▸ **Data for this task**:
┌──
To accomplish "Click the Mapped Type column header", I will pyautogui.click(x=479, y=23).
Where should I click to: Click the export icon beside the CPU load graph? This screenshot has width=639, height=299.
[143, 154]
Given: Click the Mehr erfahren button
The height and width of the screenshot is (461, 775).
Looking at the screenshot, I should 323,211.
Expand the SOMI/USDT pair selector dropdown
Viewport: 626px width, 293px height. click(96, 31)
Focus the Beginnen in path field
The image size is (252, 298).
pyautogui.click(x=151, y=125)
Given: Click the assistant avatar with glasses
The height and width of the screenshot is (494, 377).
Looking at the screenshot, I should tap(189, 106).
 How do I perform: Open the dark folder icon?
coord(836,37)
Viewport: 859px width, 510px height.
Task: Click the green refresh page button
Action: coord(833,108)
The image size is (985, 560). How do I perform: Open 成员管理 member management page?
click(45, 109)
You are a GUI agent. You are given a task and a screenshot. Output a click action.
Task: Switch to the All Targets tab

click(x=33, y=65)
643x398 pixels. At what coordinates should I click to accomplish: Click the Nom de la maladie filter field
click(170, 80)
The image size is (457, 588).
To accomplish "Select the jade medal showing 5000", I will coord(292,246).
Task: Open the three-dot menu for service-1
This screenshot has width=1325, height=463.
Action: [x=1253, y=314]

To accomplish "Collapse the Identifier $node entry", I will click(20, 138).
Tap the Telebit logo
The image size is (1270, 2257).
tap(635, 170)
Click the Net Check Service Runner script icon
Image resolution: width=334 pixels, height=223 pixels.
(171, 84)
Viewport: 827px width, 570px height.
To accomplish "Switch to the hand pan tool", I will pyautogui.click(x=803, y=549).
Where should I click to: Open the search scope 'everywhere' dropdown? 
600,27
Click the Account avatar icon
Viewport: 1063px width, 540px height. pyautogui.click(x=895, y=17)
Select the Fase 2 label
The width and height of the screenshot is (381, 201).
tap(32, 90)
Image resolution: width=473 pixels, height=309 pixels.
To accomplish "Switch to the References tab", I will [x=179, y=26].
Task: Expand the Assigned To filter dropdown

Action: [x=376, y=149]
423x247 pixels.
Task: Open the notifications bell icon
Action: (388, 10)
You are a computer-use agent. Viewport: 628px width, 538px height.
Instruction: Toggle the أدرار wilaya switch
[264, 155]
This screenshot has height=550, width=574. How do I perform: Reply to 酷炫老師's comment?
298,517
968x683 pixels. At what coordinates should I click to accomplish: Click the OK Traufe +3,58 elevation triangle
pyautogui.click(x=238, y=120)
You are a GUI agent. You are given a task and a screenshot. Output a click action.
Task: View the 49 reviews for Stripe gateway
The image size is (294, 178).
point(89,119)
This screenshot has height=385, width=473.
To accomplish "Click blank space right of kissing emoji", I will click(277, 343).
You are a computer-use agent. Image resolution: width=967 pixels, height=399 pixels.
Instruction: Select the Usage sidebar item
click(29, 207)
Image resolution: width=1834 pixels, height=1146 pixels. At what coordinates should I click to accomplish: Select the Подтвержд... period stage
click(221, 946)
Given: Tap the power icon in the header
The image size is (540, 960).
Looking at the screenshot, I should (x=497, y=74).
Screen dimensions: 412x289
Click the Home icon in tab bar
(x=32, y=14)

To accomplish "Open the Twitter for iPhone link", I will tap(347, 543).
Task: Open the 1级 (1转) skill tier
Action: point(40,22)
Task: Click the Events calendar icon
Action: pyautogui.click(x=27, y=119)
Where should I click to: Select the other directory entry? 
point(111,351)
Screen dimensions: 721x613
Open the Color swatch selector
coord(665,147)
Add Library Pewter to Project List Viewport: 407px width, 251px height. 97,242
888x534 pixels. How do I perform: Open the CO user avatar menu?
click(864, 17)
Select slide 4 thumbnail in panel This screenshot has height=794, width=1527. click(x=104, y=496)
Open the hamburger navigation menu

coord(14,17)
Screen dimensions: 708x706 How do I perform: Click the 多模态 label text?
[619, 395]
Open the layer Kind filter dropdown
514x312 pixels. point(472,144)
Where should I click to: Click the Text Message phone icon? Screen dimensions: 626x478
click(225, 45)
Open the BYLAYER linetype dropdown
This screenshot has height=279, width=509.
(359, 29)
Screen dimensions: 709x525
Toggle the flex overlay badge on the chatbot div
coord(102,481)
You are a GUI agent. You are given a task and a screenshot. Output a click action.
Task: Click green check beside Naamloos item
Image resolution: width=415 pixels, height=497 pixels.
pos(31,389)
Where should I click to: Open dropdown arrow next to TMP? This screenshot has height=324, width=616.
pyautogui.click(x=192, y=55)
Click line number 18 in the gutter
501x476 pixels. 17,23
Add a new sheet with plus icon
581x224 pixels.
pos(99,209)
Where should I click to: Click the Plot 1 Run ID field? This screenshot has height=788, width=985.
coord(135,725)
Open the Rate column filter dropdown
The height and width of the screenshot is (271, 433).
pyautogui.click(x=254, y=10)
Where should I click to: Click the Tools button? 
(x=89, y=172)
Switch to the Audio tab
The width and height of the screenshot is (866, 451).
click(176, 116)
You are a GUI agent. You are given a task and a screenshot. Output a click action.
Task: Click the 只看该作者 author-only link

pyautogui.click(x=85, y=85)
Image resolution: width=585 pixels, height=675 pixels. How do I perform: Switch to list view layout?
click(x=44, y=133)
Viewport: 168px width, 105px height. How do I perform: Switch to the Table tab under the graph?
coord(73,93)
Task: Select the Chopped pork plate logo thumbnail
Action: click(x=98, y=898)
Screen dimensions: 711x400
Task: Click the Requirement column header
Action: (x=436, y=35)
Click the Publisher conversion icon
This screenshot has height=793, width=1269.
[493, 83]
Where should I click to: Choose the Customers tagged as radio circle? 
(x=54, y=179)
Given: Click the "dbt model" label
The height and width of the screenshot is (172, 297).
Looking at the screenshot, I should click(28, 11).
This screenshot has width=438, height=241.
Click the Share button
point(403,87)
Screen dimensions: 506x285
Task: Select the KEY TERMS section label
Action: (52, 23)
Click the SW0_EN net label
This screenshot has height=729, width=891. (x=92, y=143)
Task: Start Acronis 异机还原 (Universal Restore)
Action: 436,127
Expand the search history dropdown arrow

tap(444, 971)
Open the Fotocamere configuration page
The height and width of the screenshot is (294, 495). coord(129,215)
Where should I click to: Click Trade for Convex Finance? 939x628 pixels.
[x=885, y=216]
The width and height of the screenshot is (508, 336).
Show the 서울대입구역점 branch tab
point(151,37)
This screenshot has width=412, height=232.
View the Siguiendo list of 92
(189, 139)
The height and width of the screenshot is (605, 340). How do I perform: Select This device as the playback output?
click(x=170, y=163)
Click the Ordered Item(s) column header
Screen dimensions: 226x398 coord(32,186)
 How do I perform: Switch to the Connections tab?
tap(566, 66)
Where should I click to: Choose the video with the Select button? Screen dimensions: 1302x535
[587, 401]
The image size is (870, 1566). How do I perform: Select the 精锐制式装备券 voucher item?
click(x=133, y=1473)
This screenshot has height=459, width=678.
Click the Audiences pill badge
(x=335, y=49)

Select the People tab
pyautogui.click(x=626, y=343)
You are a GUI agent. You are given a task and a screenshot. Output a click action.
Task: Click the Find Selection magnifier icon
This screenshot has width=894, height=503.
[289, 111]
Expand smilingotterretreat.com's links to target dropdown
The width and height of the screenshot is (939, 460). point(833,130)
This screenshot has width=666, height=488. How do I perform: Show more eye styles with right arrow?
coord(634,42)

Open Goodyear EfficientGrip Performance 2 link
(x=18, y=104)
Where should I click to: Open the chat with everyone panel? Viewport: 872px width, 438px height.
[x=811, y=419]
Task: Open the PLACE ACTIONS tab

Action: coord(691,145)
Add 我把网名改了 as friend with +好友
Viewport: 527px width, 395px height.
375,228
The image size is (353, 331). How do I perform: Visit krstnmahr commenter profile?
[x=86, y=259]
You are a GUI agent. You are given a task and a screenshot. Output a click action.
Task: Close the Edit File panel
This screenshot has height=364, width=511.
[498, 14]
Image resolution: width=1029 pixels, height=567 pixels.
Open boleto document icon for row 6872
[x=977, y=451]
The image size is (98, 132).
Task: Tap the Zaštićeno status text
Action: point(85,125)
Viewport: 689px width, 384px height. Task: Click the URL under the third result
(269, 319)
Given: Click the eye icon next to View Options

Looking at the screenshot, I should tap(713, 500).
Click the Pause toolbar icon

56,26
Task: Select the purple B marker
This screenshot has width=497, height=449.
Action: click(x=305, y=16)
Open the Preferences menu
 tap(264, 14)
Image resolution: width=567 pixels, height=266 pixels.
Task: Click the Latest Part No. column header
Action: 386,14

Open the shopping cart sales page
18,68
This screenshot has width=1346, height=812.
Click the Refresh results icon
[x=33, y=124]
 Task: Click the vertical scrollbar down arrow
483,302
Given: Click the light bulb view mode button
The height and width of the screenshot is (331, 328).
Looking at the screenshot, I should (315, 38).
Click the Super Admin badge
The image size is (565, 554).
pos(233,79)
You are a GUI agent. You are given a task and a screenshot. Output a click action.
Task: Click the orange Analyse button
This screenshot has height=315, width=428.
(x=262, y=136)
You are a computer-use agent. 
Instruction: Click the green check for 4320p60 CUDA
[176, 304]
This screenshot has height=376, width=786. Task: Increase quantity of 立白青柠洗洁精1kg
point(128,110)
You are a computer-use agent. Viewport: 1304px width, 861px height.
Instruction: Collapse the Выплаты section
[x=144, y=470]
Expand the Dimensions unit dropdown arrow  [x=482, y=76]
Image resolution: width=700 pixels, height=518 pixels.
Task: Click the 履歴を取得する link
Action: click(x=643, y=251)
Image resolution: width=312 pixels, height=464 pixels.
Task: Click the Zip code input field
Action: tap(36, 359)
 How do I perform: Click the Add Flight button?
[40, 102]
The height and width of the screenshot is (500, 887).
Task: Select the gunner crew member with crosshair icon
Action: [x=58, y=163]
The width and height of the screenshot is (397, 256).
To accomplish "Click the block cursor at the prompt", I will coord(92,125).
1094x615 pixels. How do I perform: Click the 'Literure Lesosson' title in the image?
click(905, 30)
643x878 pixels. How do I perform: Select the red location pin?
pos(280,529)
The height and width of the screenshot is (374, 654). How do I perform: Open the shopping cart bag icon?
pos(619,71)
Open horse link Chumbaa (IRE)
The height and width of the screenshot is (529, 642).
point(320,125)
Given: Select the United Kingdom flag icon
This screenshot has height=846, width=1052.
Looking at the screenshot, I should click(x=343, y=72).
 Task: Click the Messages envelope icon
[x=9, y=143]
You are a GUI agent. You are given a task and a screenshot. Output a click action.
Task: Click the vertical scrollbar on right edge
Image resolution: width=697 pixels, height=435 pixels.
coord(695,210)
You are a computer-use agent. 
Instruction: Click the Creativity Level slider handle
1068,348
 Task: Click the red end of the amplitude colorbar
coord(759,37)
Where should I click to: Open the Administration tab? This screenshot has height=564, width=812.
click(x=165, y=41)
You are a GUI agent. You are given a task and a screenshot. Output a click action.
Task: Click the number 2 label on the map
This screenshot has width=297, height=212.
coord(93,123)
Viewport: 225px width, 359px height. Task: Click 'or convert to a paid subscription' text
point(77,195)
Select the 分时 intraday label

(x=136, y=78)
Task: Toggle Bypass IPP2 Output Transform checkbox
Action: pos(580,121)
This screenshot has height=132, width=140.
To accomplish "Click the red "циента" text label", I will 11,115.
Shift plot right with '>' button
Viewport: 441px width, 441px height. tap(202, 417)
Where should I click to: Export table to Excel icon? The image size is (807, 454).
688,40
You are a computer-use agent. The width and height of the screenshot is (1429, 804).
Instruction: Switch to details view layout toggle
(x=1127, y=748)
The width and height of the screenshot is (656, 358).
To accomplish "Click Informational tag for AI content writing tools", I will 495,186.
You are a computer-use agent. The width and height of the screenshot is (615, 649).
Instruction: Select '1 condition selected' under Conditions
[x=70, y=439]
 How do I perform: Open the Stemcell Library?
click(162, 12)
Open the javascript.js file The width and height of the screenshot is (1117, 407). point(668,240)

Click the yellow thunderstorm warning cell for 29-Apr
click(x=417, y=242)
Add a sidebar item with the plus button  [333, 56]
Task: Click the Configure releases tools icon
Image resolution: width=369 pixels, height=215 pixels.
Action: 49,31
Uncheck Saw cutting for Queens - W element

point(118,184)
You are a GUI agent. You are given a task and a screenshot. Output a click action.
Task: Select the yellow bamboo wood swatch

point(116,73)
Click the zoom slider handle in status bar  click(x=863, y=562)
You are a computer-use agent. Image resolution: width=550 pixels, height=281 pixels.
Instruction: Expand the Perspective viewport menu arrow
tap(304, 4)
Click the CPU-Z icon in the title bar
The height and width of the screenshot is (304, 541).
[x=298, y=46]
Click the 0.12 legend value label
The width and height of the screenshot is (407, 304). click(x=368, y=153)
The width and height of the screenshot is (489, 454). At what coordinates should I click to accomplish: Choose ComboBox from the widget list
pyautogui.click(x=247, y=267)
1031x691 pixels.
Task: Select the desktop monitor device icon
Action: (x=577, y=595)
└──
▸ **What is required**: Copy out, word for word, the part of the entries above that begins at the line with "Select the 分时 intraday label" and ends at the line with "The width and height of the screenshot is (656, 358).", including both.

▸ **Response box**:
Select the 分时 intraday label

(x=136, y=78)
Task: Toggle Bypass IPP2 Output Transform checkbox
Action: pos(580,121)
This screenshot has height=132, width=140.
To accomplish "Click the red "циента" text label", I will 11,115.
Shift plot right with '>' button
Viewport: 441px width, 441px height. tap(202, 417)
Where should I click to: Export table to Excel icon? The image size is (807, 454).
688,40
You are a computer-use agent. The width and height of the screenshot is (1429, 804).
Instruction: Switch to details view layout toggle
(x=1127, y=748)
The width and height of the screenshot is (656, 358).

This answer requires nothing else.